***** Reading text
STAMP Theory in SRE

STAMP, or System-Theoretic Accident Model and Processes, is a framework developed by Professor Nancy Leveson at MIT. It represents a paradigm shift in how system safety and reliability are approached, moving beyond traditional component-failure-centric views.

Key Concepts & Principles:

  1. The Shift from Component Failures to Control Problems:

    • Traditional approaches often focus on preventing individual component failures and view accidents as a linear chain of such failures (e.g., "root cause analysis"). This can be visualized as a direct progression from normal operations to loss:
      Control flow of a system without hazard states.png
      Control flow of a system without hazard states (Traditional View)
    • STAMP, conversely, views accidents as control problems. It emphasizes that failures often arise from inadequately controlled interactions between system components (which can include human operators, software, and hardware), even when these individual components are functioning as designed. The focus is on flaws in the system's design, its control structures, and the assumptions embedded within them.
  2. Core Tools: CAST and STPA:

    • CAST (Causal Analysis based on Systems Theory): This tool is used for post-incident investigations. It helps analyze accidents by looking at the entire socio-technical system, identifying failures in control, and understanding why the existing controls were ineffective, rather than just pinpointing component failures.
    • STPA (System-Theoretic Process Analysis): This is a proactive hazard analysis technique. STPA is used before accidents occur to identify potential system hazards, unsafe control actions that could lead to those hazards, and the system design flaws or contextual factors that could cause those unsafe actions.
  3. The Four Conditions for Control (from Ashby):
    STAMP heavily incorporates W.R. Ashby's principles from cybernetics, which state that for effective control, four conditions must be met by a controller:

    1. Goal Condition: The controller must have a clear goal or setpoint.
    2. Action Condition: The controller must be able to affect the state of the system (via actuators).
    3. Model Condition: The controller must possess (or contain) an accurate model of the system it is controlling, including how its actions affect the system.
    4. Observability Condition: The controller must be able to ascertain the current state of the system (via sensors or feedback).
      Leveson adapted these as a checklist to ensure the necessary elements for effective safety control are in place.
**********
***** Collected data
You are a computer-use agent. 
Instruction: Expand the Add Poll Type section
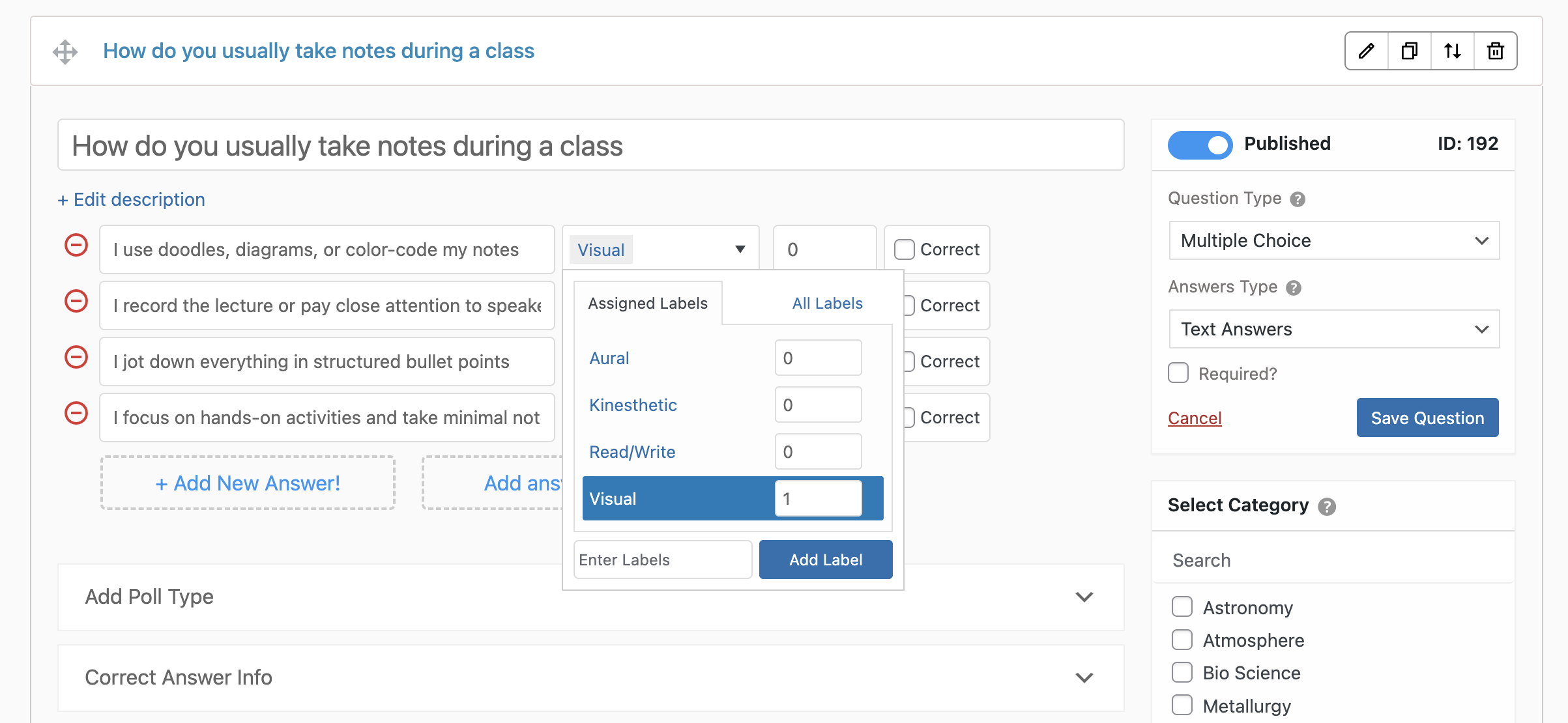(x=590, y=597)
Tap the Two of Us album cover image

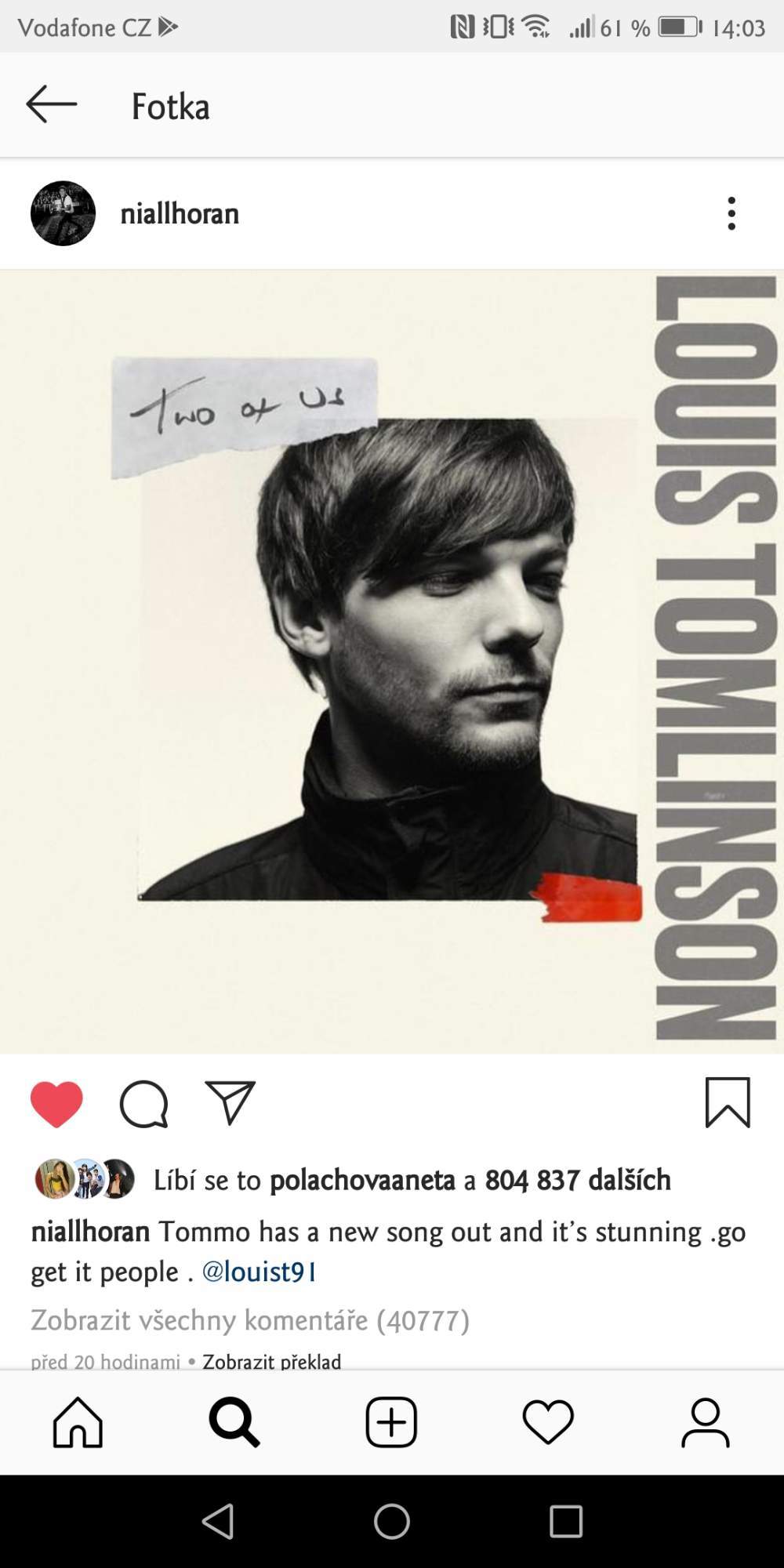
**********
** Short task A **
From the page on STAMP theory, reproduce word for word the part that opens with the words containing "Key Concepts &" and closes with "states (Traditional View)".
** Short task B **
Summarize the page on STAMP theory in two sentences.
** Short task C **
Write the next part of the page on STAMP theory, starting after its final sentence.

** Exercise response A **
Key Concepts & Principles:

  1. The Shift from Component Failures to Control Problems:

    • Traditional approaches often focus on preventing individual component failures and view accidents as a linear chain of such failures (e.g., "root cause analysis"). This can be visualized as a direct progression from normal operations to loss:
      Control flow of a system without hazard states.png
      Control flow of a system without hazard states (Traditional View)

** Exercise response B **
STAMP, a framework developed by Nancy Leveson at MIT, treats accidents as control problems that arise from inadequately controlled interactions between system components, rather than as linear chains of component failures. It offers CAST for post-incident investigation and STPA for proactive hazard analysis, and it draws on W.R. Ashby's four conditions for effective control: goal, action, model, and observability.

** Exercise response C **
  4. Hazard States and Unsafe Control Actions (UCAs):

    • Hazard State: Defined as "a system state or set of conditions that, together with a particular set of worst-case environmental conditions, will lead to a loss." A crucial insight is that a system can be in a hazard state for a considerable time before an accident occurs, offering a window for detection and intervention. It's a property of the system as a whole. STAMP formalizes this progression:
      Diagram showing process flow from Normal operations.png
      Diagram showing process flow from Normal operations through Hazard state to Loss Operations (STAMP View)
    • Unsafe Control Actions (UCAs): These are control actions (or the absence of required actions) that, under certain conditions and a particular system state, can lead to a hazard. STPA identifies four types of UCAs:
      1. A required control action is not provided.
      2. An incorrect or inadequate control action is provided.
      3. A control action is provided at the wrong time or in the wrong sequence.
      4. A control action is stopped too soon or applied for too long.
  5. The Google Quota Rightsizer Example (Practical Illustration):

    • Google SRE applied STPA to a "quota rightsizer" system designed to automatically adjust resource quotas. The control loop for this system can be visualized as follows:
      Control Flow of The Rightsizer quota-management system.png
      Control Flow of The Rightsizer quota-management system
    • In this diagram: (1) is the Rightsizer, (4) is the Quota Service, (3) is the "Reduce quota" control action, and (2) is the "Current usage" feedback.
    • A key UCA identified was: "rightsizer reduces the assigned quota under what the service currently requires."
    • The analysis highlighted that a critical path to this UCA was flawed feedback: if the rightsizer received incorrect information about a service's actual usage (violating Ashby's "Model Condition" or "Observability Condition" for the rightsizer's control loop), it could, while functioning as designed, unsafely reduce the quota.
    • A real 2021 incident involved the rightsizer receiving incorrect feedback, leading it to calculate a dangerously low new quota. A safety delay was in place, but feedback about the pending unsafe change was missing, so the system remained in a hazard state for weeks until the change was applied, causing an outage. STPA helped anticipate such scenarios by focusing on the control loop and its potential failure modes.
  6. How STAMP Addresses "Never Occur" Losses and Design Correctness:

    • "Never Occur" Losses: For systems where certain losses are unacceptable (e.g., privacy breaches, critical data loss – an "error budget of zero"), traditional reliability approaches based on SLOs and error budgets are insufficient. STAMP's focus on identifying and preventing entry into hazard states, and ensuring adequate system-level control, is better suited to designing systems where such losses must be absolutely prevented.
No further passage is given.